Exercise goal:
Transcribe the data that follows, exactly and in full.

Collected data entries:

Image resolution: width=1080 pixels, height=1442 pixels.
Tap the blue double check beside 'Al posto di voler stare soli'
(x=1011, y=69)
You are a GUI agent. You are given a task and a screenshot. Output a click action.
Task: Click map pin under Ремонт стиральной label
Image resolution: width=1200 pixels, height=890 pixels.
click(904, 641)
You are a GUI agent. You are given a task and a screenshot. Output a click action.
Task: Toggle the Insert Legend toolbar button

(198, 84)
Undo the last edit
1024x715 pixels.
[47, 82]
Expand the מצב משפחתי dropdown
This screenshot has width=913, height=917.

Answer to this problem:
Image resolution: width=1080 pixels, height=1442 pixels.
Tap the blue double check beside 'Al posto di voler stare soli'
(x=1011, y=69)
You are a GUI agent. You are given a task and a screenshot. Output a click action.
Task: Click map pin under Ремонт стиральной label
Image resolution: width=1200 pixels, height=890 pixels.
click(904, 641)
You are a GUI agent. You are given a task and a screenshot. Output a click action.
Task: Toggle the Insert Legend toolbar button

(198, 84)
Undo the last edit
1024x715 pixels.
[47, 82]
Expand the מצב משפחתי dropdown
This screenshot has width=913, height=917.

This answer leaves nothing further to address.